Dr Davide Pisani of Bristol University's Schools of Biological Sciences and Earth Sciences and colleagues at NUI Maynooth performed a computational analysis to test every hypothesis of opsin evolution proposed to date. The analysis incorporated all available genomic information from all relevant animal lineages, including a newly sequenced group of sponges (Oscarella carmela) and the Cnidarians, a group of animals thought to have possessed the world's earliest eyes.
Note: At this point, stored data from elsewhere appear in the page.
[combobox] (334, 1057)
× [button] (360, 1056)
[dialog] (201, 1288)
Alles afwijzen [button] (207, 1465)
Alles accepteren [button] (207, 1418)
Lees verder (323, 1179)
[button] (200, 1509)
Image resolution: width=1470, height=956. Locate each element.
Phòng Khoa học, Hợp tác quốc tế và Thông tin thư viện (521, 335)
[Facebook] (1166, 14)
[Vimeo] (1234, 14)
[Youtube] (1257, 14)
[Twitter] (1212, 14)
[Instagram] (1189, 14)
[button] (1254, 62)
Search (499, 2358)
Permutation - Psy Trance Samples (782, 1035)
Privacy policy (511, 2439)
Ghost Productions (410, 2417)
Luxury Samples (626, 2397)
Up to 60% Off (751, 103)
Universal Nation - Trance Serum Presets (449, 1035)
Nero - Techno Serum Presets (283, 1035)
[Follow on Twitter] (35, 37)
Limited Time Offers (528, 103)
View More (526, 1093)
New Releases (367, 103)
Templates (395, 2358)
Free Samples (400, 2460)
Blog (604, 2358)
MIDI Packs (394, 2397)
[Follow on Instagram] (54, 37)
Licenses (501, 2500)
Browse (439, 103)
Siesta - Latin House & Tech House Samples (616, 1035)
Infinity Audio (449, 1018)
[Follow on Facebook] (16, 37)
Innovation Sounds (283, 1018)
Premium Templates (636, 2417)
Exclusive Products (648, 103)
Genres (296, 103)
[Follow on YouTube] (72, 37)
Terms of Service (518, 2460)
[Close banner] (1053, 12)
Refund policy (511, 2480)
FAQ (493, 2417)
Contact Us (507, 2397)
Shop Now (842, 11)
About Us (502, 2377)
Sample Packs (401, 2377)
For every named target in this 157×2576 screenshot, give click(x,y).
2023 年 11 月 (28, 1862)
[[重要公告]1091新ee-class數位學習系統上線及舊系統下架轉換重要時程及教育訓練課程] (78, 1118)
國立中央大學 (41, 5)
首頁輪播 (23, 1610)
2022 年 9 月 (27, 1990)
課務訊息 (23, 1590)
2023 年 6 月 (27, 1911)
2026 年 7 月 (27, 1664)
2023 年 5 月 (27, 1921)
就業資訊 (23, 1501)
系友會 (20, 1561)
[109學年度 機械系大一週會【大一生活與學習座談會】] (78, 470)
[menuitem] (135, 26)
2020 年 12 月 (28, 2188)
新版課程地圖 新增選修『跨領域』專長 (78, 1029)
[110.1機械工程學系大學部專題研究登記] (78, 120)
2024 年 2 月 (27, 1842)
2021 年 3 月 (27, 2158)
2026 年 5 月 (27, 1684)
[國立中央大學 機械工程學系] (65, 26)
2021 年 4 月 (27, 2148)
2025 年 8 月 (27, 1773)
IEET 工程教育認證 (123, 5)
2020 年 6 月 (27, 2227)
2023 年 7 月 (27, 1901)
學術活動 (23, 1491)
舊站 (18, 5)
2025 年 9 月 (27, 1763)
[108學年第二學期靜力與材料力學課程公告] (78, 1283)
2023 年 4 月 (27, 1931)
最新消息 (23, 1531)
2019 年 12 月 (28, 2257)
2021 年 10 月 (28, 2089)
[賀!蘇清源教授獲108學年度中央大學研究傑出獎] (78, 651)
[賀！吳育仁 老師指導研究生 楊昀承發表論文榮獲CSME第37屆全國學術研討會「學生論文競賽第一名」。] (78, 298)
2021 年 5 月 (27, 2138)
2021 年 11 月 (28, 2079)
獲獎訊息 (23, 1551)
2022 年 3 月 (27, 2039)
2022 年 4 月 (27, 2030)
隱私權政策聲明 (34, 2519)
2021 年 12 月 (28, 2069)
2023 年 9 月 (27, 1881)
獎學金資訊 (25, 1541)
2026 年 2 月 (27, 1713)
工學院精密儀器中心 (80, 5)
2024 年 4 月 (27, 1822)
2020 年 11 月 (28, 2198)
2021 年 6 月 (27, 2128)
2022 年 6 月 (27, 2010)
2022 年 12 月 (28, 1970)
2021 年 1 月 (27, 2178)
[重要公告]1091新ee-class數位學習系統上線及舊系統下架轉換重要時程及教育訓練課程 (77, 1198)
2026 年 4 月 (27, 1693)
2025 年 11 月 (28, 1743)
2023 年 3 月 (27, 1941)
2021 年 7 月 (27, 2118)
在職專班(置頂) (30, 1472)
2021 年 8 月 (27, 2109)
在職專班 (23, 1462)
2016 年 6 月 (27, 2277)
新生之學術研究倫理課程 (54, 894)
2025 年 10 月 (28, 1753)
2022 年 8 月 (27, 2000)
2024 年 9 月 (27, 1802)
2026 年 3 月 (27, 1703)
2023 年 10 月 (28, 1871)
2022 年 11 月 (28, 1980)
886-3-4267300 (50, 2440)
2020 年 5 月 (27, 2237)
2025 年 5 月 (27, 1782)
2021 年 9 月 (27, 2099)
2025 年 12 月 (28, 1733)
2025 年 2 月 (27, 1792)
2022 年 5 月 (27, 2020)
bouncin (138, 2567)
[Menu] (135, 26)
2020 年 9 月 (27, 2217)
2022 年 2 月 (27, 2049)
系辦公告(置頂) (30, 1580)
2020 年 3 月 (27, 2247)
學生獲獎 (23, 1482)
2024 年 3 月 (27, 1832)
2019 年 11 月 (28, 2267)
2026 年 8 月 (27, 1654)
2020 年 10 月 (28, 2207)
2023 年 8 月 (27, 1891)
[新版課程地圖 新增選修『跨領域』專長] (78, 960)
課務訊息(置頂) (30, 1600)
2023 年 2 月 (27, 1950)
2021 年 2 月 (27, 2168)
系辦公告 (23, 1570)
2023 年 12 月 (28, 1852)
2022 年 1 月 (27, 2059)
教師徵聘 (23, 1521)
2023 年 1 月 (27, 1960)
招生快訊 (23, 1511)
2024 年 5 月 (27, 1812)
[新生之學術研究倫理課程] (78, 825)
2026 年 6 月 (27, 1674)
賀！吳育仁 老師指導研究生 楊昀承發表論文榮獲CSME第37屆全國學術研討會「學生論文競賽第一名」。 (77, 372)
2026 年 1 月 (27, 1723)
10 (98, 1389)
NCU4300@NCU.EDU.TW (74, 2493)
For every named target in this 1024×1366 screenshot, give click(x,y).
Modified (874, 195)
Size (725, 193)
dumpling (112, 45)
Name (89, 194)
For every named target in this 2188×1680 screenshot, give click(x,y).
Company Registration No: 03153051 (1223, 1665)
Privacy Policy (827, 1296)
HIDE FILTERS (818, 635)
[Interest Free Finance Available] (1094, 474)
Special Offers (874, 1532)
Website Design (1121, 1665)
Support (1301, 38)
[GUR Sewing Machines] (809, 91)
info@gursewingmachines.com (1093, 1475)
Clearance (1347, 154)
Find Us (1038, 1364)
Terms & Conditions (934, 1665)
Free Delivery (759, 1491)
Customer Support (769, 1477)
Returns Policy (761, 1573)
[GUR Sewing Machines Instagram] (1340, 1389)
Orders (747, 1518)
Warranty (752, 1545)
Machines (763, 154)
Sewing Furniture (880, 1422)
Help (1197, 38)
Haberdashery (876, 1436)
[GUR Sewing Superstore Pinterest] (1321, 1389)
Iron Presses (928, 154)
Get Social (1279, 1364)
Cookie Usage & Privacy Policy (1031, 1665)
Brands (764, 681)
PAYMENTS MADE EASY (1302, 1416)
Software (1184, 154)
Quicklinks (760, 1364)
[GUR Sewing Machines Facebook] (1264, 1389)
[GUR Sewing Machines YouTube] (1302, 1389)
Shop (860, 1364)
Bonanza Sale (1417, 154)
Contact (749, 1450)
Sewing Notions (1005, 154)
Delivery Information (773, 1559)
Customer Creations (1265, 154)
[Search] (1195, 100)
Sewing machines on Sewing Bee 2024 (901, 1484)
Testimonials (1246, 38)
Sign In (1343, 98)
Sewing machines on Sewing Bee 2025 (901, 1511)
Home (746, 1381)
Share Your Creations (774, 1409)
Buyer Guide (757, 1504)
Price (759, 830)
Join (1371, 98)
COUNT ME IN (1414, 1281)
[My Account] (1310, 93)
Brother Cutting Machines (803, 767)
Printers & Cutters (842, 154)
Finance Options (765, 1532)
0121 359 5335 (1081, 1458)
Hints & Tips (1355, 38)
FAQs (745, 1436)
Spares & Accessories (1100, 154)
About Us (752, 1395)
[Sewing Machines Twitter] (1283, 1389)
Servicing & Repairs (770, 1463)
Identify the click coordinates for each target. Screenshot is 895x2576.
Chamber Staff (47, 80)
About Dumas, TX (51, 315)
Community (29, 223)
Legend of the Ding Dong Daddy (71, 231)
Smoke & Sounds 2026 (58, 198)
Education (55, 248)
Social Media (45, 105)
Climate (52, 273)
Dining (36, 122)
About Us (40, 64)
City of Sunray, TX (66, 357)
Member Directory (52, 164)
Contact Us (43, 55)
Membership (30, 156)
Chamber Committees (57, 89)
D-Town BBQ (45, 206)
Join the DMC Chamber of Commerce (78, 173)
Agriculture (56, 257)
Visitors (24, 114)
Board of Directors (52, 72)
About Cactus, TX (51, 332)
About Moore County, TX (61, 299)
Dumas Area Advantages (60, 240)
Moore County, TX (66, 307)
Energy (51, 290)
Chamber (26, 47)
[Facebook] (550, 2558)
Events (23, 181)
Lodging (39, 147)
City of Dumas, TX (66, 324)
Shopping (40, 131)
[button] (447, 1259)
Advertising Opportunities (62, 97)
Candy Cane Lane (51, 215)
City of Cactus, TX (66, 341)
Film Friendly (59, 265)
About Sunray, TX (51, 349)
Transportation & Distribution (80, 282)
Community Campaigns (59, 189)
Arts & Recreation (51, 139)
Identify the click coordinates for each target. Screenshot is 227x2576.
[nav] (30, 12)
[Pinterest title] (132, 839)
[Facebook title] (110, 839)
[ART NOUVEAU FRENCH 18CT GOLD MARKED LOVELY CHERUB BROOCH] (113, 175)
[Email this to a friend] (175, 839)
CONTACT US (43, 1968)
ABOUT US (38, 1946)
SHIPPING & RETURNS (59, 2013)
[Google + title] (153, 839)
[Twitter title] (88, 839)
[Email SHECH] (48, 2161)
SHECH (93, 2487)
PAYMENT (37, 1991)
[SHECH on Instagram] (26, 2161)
Using this information, the researchers developed a timeline with an opsin ancestor common to all groups appearing some 700 million years ago. This opsin was considered 'blind' yet underwent key genetic changes over the span of 11 million years that conveyed the ability to detect light.
Dr Pisani said:
"The great relevance of our study is that we traced the earliest origin of vision and we found that it originated only once in animals. This is an astonishing discovery because it implies that our study uncovered, in consequence, how and when vision evolved in humans."
Ref. to Paper
'Metazoan opsin evolution reveals a simple route to animal vision' by Roberto Fueda, Sinead C. Hamilton, James O. McInerney, and Davide Pisani in PNAS.